**GEVRAAGDE TAAK 1:**
Vat het documentfragment samen in twee zinnen.
**GEVRAAGDE TAAK 2:**
Zet het documentfragment over de schorsing van [verzoeker] alstublieft voort, te beginnen na de laatste zin.

**DOCUMENTFRAGMENT:**

::::::

16. [verweerster] betwist dat sprake is van een vooropgezet plan om [verzoeker] er uit te werken. Vóór 30 juli 2020 waren er geen verdenkingen jegens [verzoeker] . Die rezen pas toen [naam 2] , de general manager van Panafrican Ltd, vragen had gesteld over een ongebruikelijke factuur van $ 366.702. De factuur stond op naam van [naam tweede vennootschap] en was door [verzoeker] ter betaling klaar gezet. [verweerster] kreeg argwaan en wilde de zaak onderzoeken. Zij stuitte op een oude zakelijke telefoon van [verzoeker] die hij met pincode bij de receptie had afgegeven. [verweerster] had een gerechtvaardigde reden om de inhoud van de telefoon te onderzoeken. De inbreuk op de privacy van [verzoeker] was niet onrechtmatig, maar was proportioneel en onvermijdelijk. Over de bewuste transactie werd niets gevonden, wel ongepaste uitlatingen tussen [verzoeker] en twee andere werknemers. De ongebruikelijke factuur en de ontoelaatbare uitlatingen waren reden om een nader extern onderzoek te laten doen door Integis. Integis heeft voor het onderzoeken van de zakelijke telefoon van [verzoeker] en de computer van de personal assistent van [verzoeker] professionele onderzoekssoftware van Zylab gebruikt, waarbij gebruik wordt gemaakt van zoektermen. Omdat [verzoeker] niet bereid was gedurende het onderzoek vrijwillig zijn taken neer te leggen, heeft dit geleid tot de schorsing tijdens het nadere onderzoek door Integis.

::::::

**AANGELEVERD MATERIAAL:**
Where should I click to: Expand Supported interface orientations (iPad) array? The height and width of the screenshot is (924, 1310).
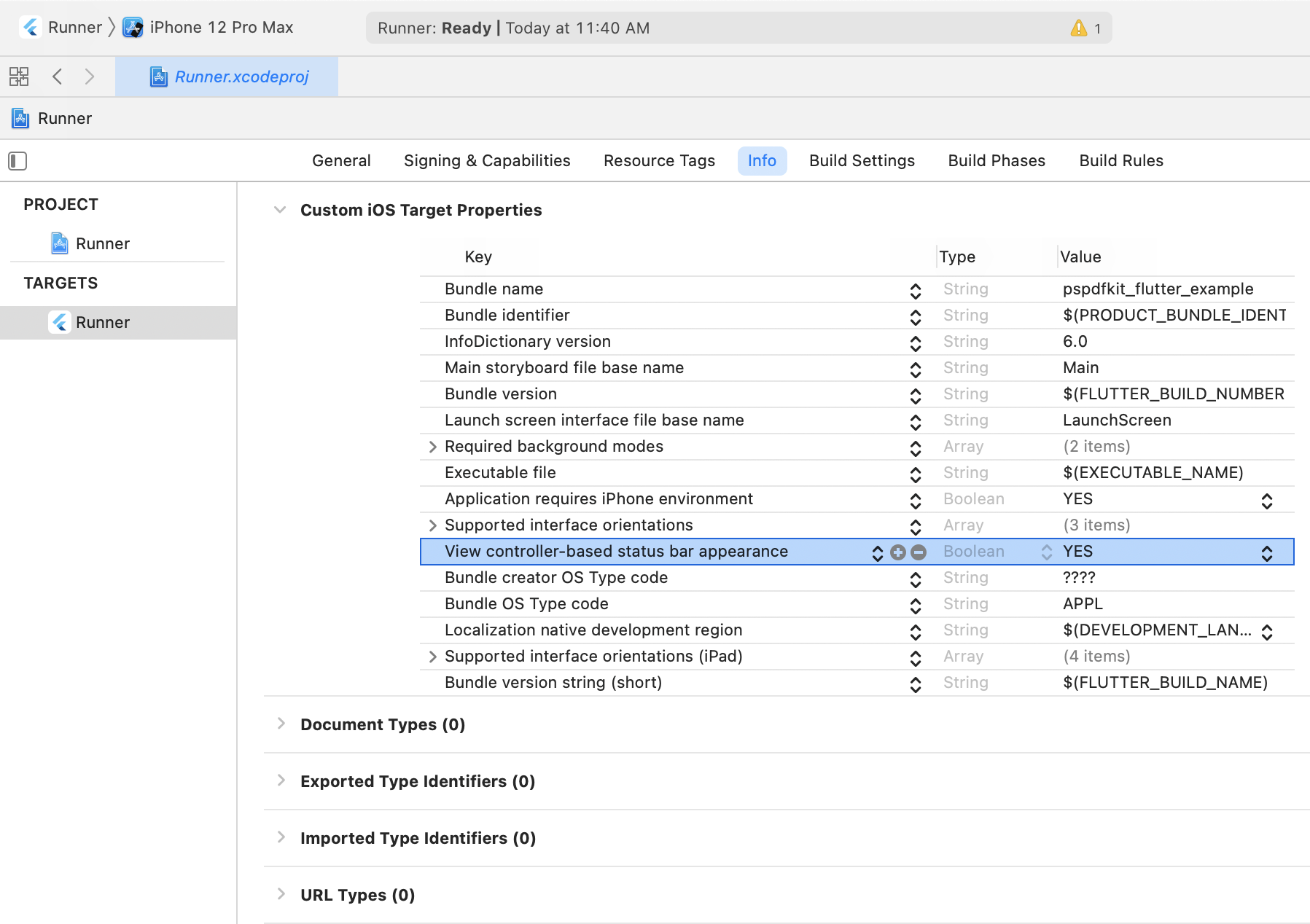click(432, 657)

::::::

**RESULTAAT TAAK 1:**
[verweerster] betwist dat er een vooropgezet plan was om [verzoeker] eruit te werken en stelt dat de verdenkingen pas ontstonden na vragen over een ongebruikelijke factuur van $ 366.702, die [verzoeker] ter betaling had klaargezet. Op zijn oude zakelijke telefoon werden ongepaste uitlatingen gevonden, waarna Integis een nader extern onderzoek deed en [verzoeker] werd geschorst omdat hij zijn taken niet vrijwillig wilde neerleggen.

**RESULTAAT TAAK 2:**
17. [verweerster] voert aan dat het ontslag onverwijld is gegeven, nu zij op 31 augustus 2020 door Integis op de hoogte is gesteld van haar bevindingen. Integis had bewijs gevonden van de side business in de computer van de persoonlijke assistent van [verzoeker] ( [naam 1] ) voor een bedrag van ongeveer € 900.000,-. Verder onderzoek door Integis was langdurig, kostbaar en na de aangetroffen informatie ook niet meer nodig. De gegevens zijn met [verzoeker] gedeeld.
18. Op grond van de arbeidsovereenkomst heeft [verzoeker] geen recht op uitkering van een bonus of pensioen. Dat is met hem overeengekomen mede omdat hij houder is van een groot pakket aandelen c.q. certificaten. Aanvankelijk zou [verzoeker] uit dienst gaan als werknemer en zou hij gaan werken op grond van een managementovereenkomst, maar daar is [verzoeker] van teruggekomen. In februari 2020 is hem door [naam moedermaatschappij] BV een eenmalige discretionaire bonus toegekend over 2019. Andere bonussen heeft hij niet gekregen.
19. [verweerster] heeft het resterende salaris over 1 tot en met 3 september 2020, de vakantietoeslag over juni 2020 tot en met 3 september 2020 en de eindejaarsuitkering over 1 januari 2020 tot en met 3 september 2020 verrekend met de [verweerster] toekomende gefixeerde schadevergoeding.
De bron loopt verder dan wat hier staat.